- _AIM OF THE TASK_: Edit the material from its first line through the line containing "Comando Knives Jv Cda (94, 1133)" by changing "Batman" to "Superman". Return only those lines, with everything else kept the same.

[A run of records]
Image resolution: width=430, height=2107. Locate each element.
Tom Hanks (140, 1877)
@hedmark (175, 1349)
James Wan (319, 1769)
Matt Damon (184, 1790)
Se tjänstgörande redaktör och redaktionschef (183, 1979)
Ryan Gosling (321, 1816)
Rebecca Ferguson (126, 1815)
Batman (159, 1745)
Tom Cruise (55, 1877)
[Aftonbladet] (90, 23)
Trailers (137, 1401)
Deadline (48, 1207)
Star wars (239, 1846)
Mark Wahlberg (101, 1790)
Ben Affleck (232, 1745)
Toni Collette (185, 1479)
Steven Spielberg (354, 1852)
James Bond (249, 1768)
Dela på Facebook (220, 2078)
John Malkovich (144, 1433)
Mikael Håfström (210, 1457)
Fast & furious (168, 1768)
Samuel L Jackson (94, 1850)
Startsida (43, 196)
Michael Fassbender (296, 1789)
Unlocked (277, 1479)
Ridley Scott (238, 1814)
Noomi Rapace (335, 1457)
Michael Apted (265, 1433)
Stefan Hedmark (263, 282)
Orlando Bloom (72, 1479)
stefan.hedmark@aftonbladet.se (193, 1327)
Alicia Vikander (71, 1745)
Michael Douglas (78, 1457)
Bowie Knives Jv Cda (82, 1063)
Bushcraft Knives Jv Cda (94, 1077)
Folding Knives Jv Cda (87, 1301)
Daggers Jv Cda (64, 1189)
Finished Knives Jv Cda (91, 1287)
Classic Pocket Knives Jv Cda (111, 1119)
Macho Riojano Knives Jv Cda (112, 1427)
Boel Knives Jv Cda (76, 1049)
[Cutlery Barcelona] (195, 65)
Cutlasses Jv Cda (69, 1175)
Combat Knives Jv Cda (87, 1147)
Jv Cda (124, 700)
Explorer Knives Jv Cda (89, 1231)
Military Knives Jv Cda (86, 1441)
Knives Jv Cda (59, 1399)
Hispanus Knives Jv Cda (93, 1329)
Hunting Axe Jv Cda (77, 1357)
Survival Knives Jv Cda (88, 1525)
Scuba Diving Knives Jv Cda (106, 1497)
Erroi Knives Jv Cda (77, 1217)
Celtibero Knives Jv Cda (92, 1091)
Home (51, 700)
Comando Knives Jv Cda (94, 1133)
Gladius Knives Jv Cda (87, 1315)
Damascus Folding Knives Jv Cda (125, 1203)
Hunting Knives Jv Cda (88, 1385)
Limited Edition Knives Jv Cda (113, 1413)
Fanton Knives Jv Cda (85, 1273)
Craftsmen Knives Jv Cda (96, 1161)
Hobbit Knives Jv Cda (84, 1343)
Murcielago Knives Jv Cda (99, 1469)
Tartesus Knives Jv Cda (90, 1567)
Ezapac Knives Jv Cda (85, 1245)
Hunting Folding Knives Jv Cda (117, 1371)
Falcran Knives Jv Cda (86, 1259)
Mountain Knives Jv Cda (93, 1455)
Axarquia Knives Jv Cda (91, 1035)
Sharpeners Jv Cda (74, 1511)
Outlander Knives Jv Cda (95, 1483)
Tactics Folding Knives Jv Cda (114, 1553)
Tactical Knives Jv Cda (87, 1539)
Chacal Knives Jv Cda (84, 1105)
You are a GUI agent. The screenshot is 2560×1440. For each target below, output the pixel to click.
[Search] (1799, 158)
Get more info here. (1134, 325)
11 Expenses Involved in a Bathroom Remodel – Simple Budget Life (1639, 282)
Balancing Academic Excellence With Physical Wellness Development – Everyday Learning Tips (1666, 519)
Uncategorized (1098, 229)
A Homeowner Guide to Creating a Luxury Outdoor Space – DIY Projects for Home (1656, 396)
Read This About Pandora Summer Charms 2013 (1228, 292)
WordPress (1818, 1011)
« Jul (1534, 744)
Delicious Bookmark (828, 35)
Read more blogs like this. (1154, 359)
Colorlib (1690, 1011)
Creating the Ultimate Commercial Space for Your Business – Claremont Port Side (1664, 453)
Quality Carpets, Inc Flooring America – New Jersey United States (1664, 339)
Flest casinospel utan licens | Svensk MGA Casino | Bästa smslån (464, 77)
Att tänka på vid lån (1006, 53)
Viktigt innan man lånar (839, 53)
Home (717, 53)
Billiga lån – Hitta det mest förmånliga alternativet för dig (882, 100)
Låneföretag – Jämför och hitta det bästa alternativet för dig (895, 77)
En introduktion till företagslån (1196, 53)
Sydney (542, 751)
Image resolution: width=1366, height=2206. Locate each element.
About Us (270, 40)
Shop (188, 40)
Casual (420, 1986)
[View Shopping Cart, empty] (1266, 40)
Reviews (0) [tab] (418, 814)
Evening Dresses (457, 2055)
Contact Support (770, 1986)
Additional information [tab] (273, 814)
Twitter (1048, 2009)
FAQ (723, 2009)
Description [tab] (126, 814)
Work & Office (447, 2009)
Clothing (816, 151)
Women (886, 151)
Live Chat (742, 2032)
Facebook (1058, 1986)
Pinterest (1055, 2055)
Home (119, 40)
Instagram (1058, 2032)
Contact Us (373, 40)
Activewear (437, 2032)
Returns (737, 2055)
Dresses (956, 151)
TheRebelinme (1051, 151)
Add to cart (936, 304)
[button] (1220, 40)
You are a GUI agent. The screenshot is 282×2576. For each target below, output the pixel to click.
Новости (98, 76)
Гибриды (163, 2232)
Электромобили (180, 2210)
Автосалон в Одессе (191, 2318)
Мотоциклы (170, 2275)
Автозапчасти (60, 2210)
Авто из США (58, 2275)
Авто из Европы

- _ANSWER BELOW_:
Image resolution: width=430, height=2107. Locate each element.
Tom Hanks (140, 1877)
@hedmark (175, 1349)
James Wan (319, 1769)
Matt Damon (184, 1790)
Se tjänstgörande redaktör och redaktionschef (183, 1979)
Ryan Gosling (321, 1816)
Rebecca Ferguson (126, 1815)
Superman (159, 1745)
Tom Cruise (55, 1877)
[Aftonbladet] (90, 23)
Trailers (137, 1401)
Deadline (48, 1207)
Star wars (239, 1846)
Mark Wahlberg (101, 1790)
Ben Affleck (232, 1745)
Toni Collette (185, 1479)
Steven Spielberg (354, 1852)
James Bond (249, 1768)
Dela på Facebook (220, 2078)
John Malkovich (144, 1433)
Mikael Håfström (210, 1457)
Fast & furious (168, 1768)
Samuel L Jackson (94, 1850)
Startsida (43, 196)
Michael Fassbender (296, 1789)
Unlocked (277, 1479)
Ridley Scott (238, 1814)
Noomi Rapace (335, 1457)
Michael Apted (265, 1433)
Stefan Hedmark (263, 282)
Orlando Bloom (72, 1479)
stefan.hedmark@aftonbladet.se (193, 1327)
Alicia Vikander (71, 1745)
Michael Douglas (78, 1457)
Bowie Knives Jv Cda (82, 1063)
Bushcraft Knives Jv Cda (94, 1077)
Folding Knives Jv Cda (87, 1301)
Daggers Jv Cda (64, 1189)
Finished Knives Jv Cda (91, 1287)
Classic Pocket Knives Jv Cda (111, 1119)
Macho Riojano Knives Jv Cda (112, 1427)
Boel Knives Jv Cda (76, 1049)
[Cutlery Barcelona] (195, 65)
Cutlasses Jv Cda (69, 1175)
Combat Knives Jv Cda (87, 1147)
Jv Cda (124, 700)
Explorer Knives Jv Cda (89, 1231)
Military Knives Jv Cda (86, 1441)
Knives Jv Cda (59, 1399)
Hispanus Knives Jv Cda (93, 1329)
Hunting Axe Jv Cda (77, 1357)
Survival Knives Jv Cda (88, 1525)
Scuba Diving Knives Jv Cda (106, 1497)
Erroi Knives Jv Cda (77, 1217)
Celtibero Knives Jv Cda (92, 1091)
Home (51, 700)
Comando Knives Jv Cda (94, 1133)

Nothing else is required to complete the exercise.